Estaba en eso cuando me crucé con un libro de Amanda Petrusich que se llama Do Not Sell at Any Price: The Wild, Obsessive Hunt for the World’s Rarest 78rpm Records. Amanda Petrusich es una exitosa neoyorquina. Autora de varios libros, escribió para el Times y para Pitchfork (un sitio top en materia de crítica musical) y ahora es redactora del New Yorker y profesora universitaria. Ejerce en la Gallatin School of Individualized Studies, una facultad de la NYU en la que cada alumno propone su propio programa interdisciplinario. Hace poco la señalaron como “una de las cien personas más influyentes en la cultura de Brooklyn”. A los 40 años, Petrusich (una rubia atractiva y con cara de inteligente) es el modelo perfecto de una intelectual hipster. Me pregunto cómo saldrá de la pandemia. Quiero decir: ¿habrá demanda de pensadores hipsters? Puede que no, pero más bien pienso que ocurrirá lo contrario, es decir, que solo podrán vivir de su trabajo los intelectuales superhipsters, porque con un desempleo importante, la lucha por la vida será más dura, aun para los periodistas de lujo. Creo que Amanda califica para el decil superior y no va a tener problemas.

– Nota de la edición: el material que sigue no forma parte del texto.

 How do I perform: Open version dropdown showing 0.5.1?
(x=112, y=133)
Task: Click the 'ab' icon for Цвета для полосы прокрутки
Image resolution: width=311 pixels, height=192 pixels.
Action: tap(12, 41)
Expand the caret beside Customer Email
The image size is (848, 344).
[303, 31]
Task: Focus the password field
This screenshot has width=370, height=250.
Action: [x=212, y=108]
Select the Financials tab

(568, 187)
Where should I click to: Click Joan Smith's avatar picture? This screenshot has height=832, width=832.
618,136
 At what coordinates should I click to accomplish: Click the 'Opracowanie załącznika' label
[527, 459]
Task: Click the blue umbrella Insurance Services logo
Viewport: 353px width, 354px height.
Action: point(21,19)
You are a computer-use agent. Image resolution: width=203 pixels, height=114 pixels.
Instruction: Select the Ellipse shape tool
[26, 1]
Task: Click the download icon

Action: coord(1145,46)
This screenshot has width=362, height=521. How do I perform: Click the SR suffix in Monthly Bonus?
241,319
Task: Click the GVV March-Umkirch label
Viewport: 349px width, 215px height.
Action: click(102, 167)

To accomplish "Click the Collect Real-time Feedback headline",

Pero vuelvo al libro, del que apenas leí el principio con mucho placer. Como sugiere el título, se ocupa de los que coleccionan los viejos discos de pasta de 78 rpm, un grupo humano reducidísimo, sofisticado y heroico (el más famoso de los cuales es el dibujante de historietas Robert Crumb), aunque a algunos solo los mueva la eventual venta o la mera obsesión por anticiparse a sus colegas. Los 78 son objetos frágiles y en desuso, lo que los convierte progresivamente en ítems inhallables: ya es difícil encontrar un aparato que los toque. En ese primer capítulo, Petrusich narra el encuentro con un especialista en la música popular americana (blues, country, folk, etcétera) de las primeras décadas del siglo XX. El lector aprende que, para los coleccionistas de 78, la vuelta de la música analógica a través del vinilo es un asunto menor. Lo verdadero, puro, auténtico está en el 78, en muchos casos, la única fuente de las reediciones en otros formatos. Su amigo le revela a Amanda algo más importante: que el descubrimiento de esos discos (de los que a veces solo queda una copia) permite el acceso a obras maestras que se perderían de otro modo. Y Amanda descubre que escuchar, por ejemplo, un disco en 78 del guitarrista blusero Mississippi John Hurt, aun con el ruido de fondo y la precariedad de la grabación, resulta una experiencia sublime.

Me pregunto qué será de estos coleccionistas en el futuro y de los que se ocupan de asuntos a los que la epidemia volverá todavía más exóticos. Y me doy cuenta de algo interesante: tal vez sean las actividades masivas y banales las que pierdan valor y dejemos de interesarnos en ellas para dedicarnos a los más raros alimentos del espíritu.